┌─ The records

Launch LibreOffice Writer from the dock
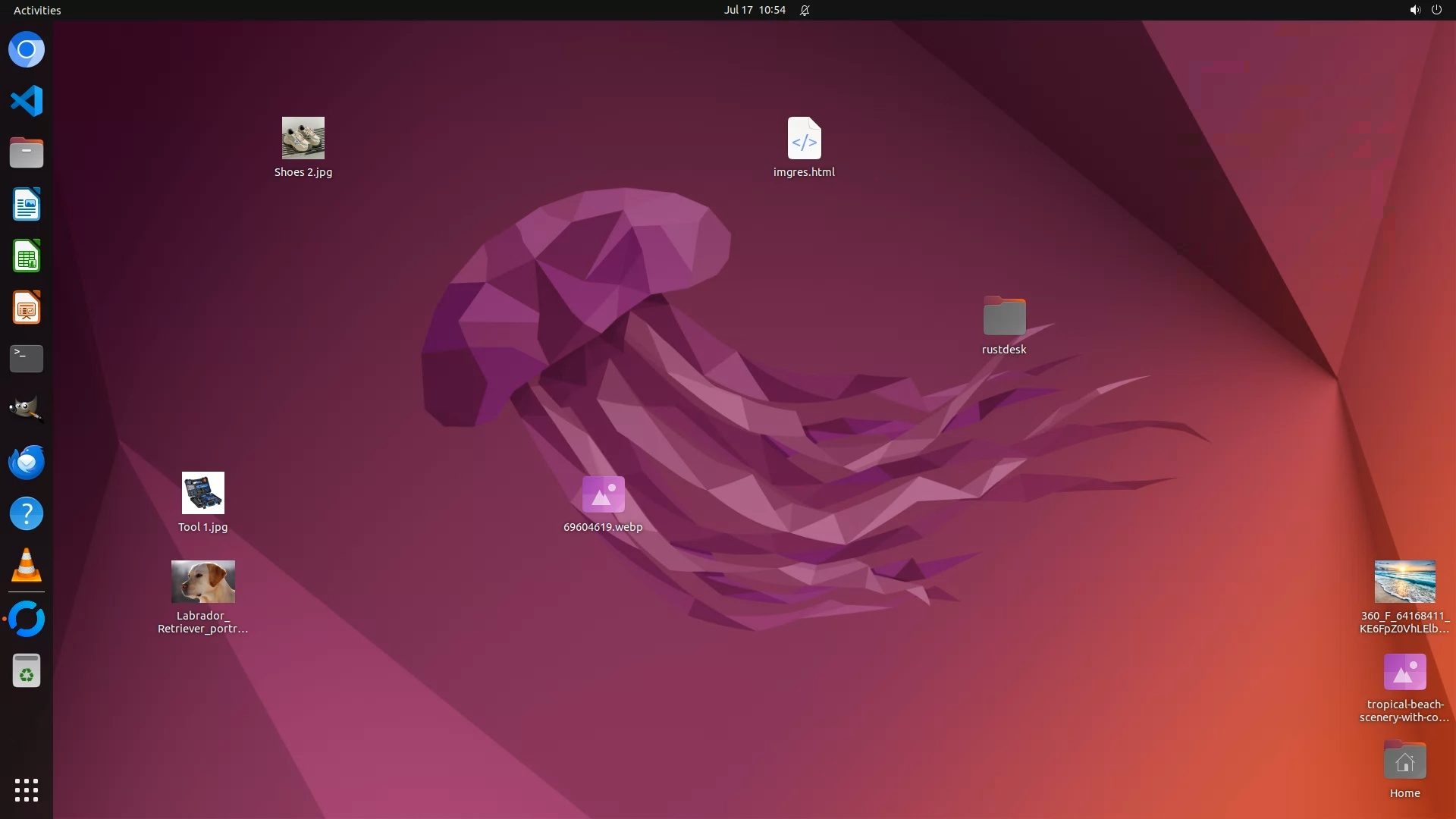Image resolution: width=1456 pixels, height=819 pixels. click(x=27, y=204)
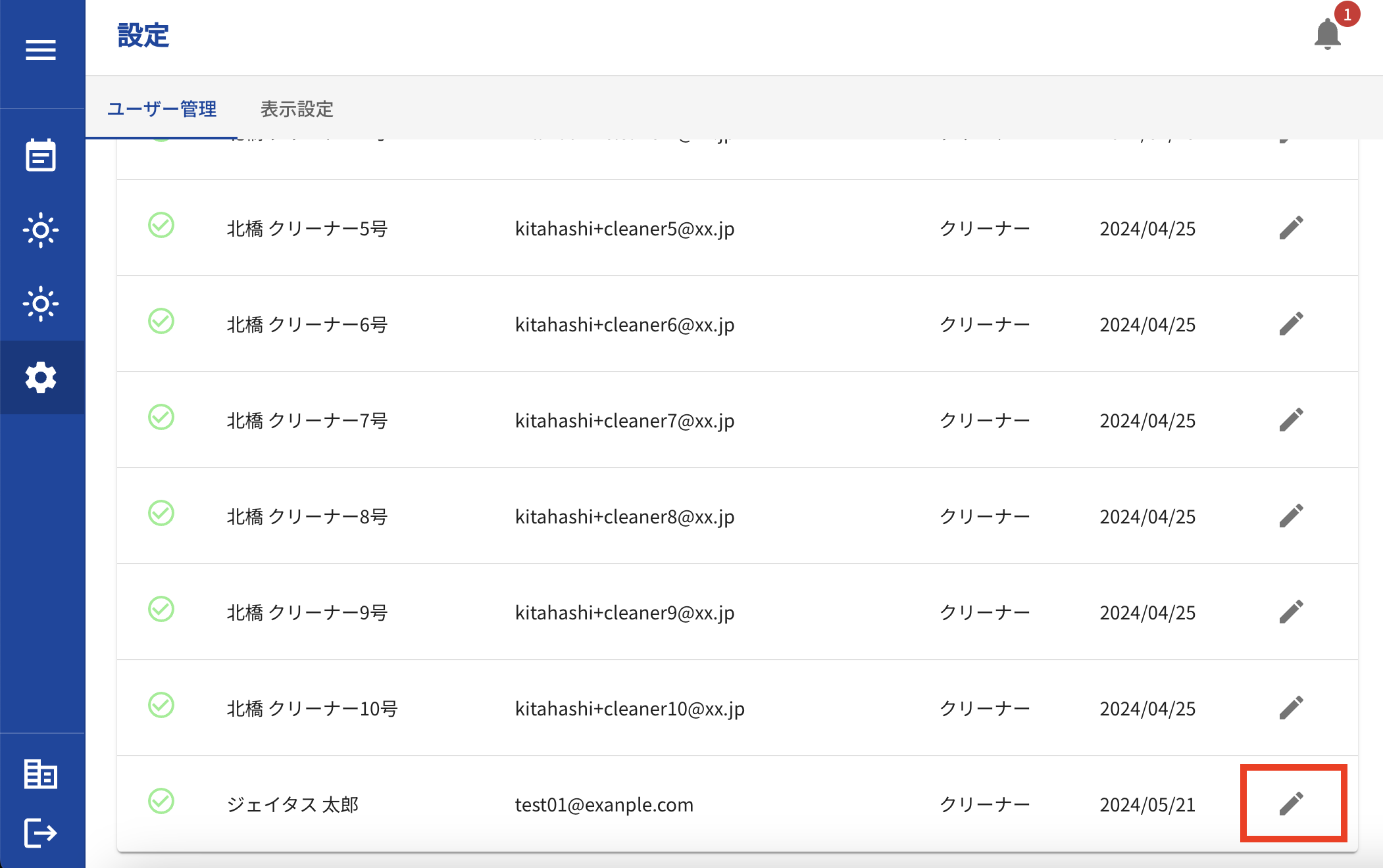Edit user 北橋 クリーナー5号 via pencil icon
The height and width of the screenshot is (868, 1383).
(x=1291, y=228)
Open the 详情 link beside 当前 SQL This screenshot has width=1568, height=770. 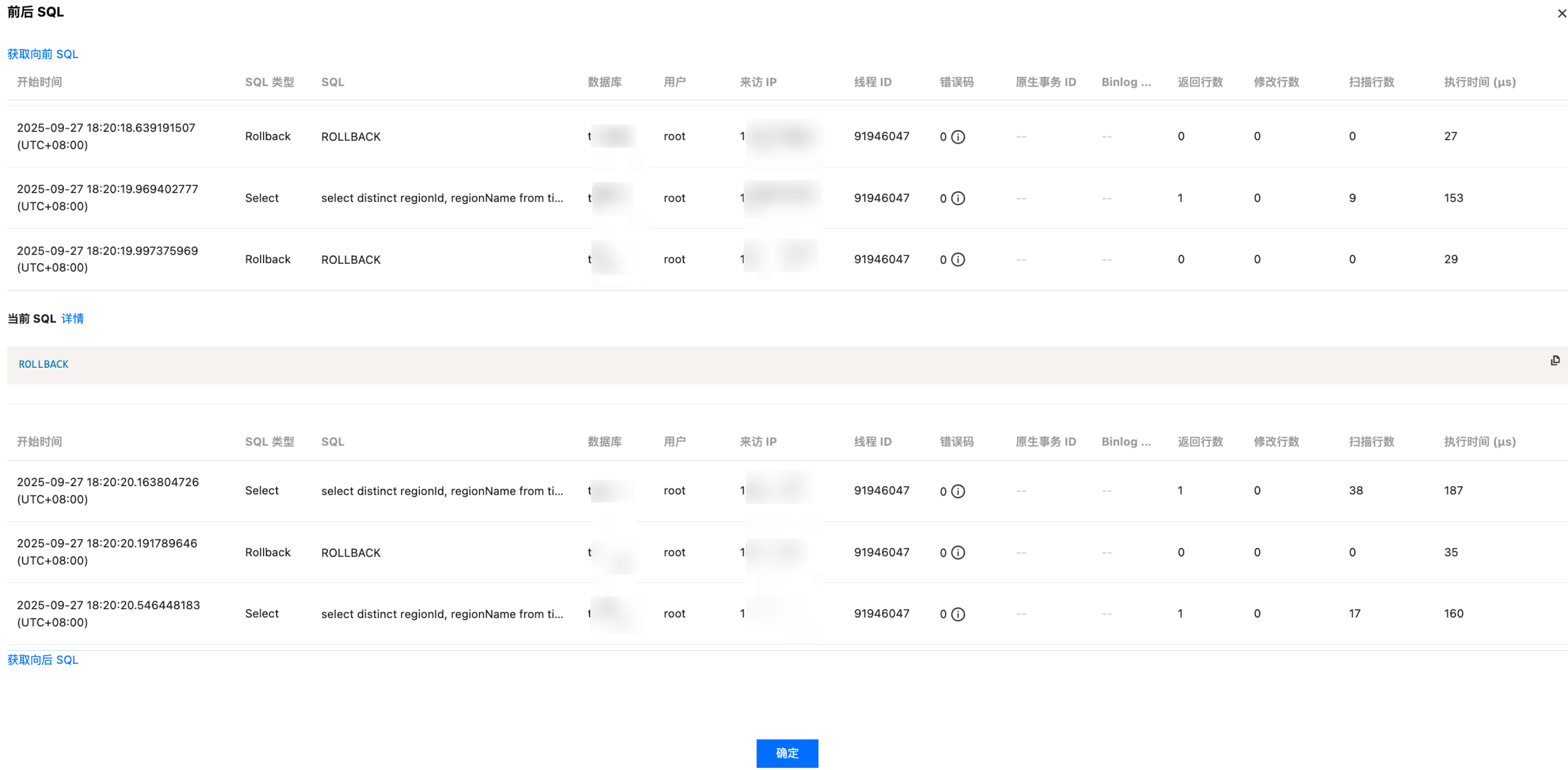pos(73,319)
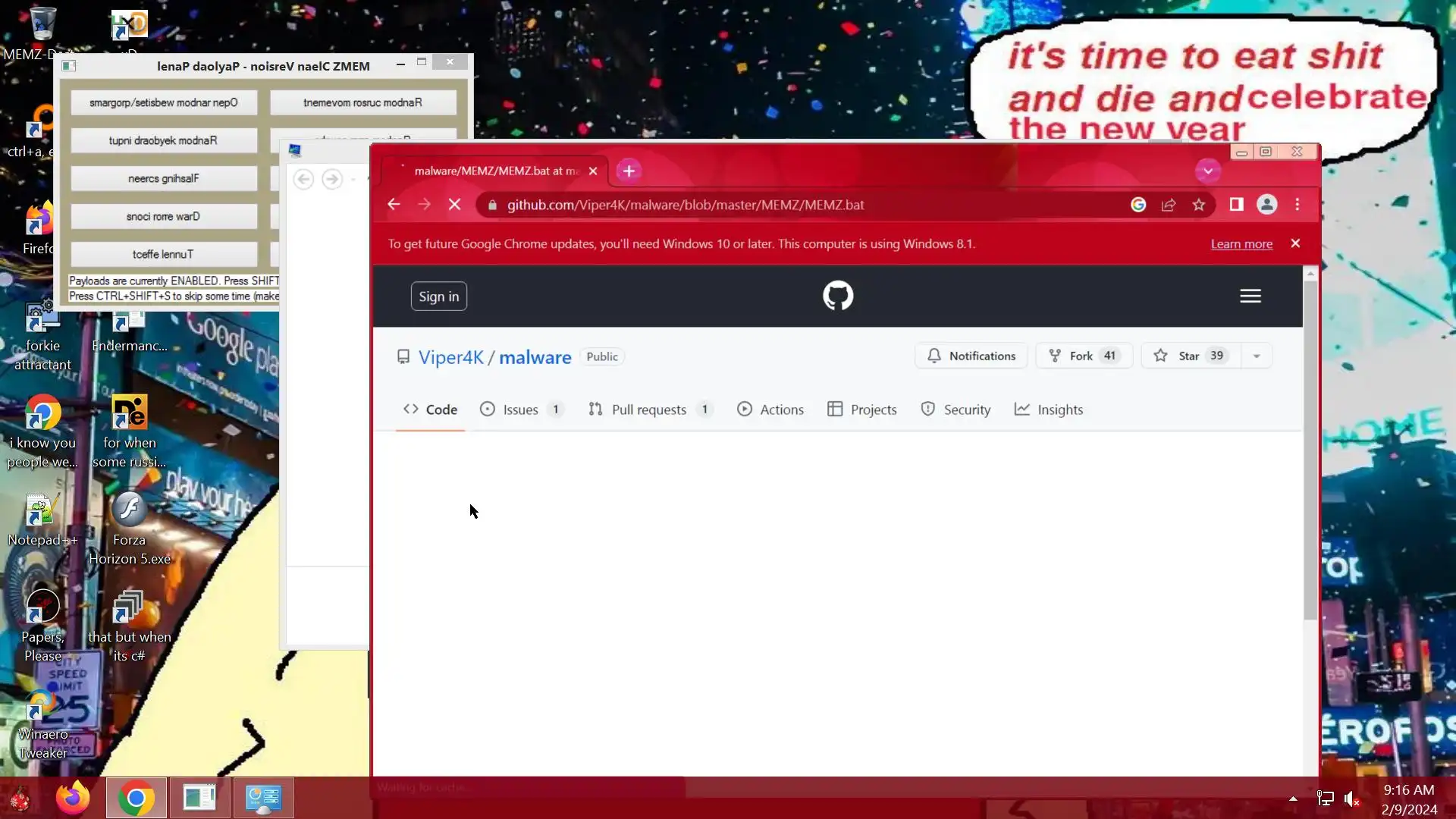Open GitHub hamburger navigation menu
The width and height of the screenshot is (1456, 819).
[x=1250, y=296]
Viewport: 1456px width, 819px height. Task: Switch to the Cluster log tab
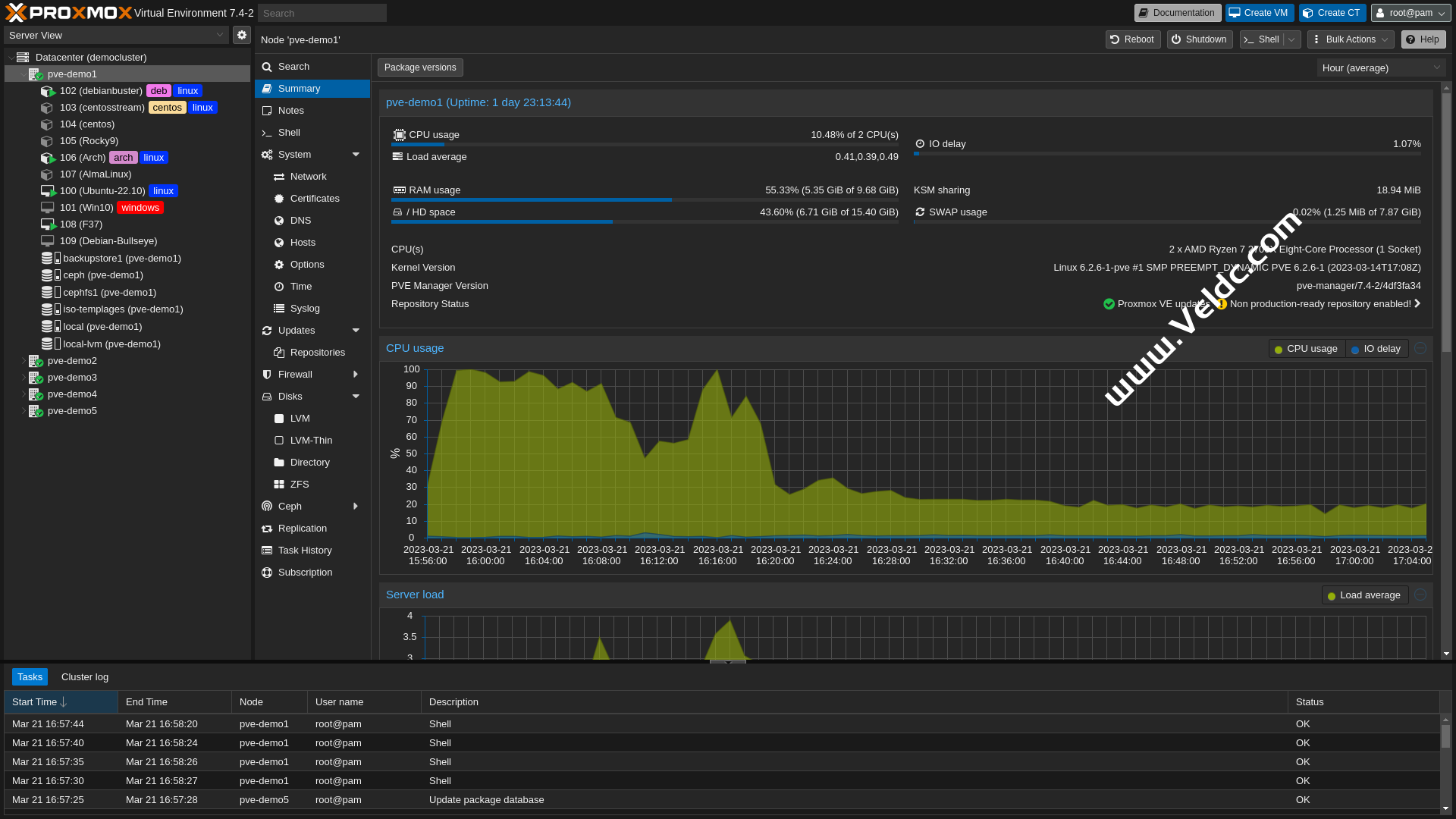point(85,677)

└─

* [Assignment] Reproduce, exactly and with no pictures, the lines from the line containing "Viewport: 1456px width, 819px" through the closing line of the data above, keeping both ends.

* [Response box]
Viewport: 1456px width, 819px height. Task: Switch to the Cluster log tab
point(85,677)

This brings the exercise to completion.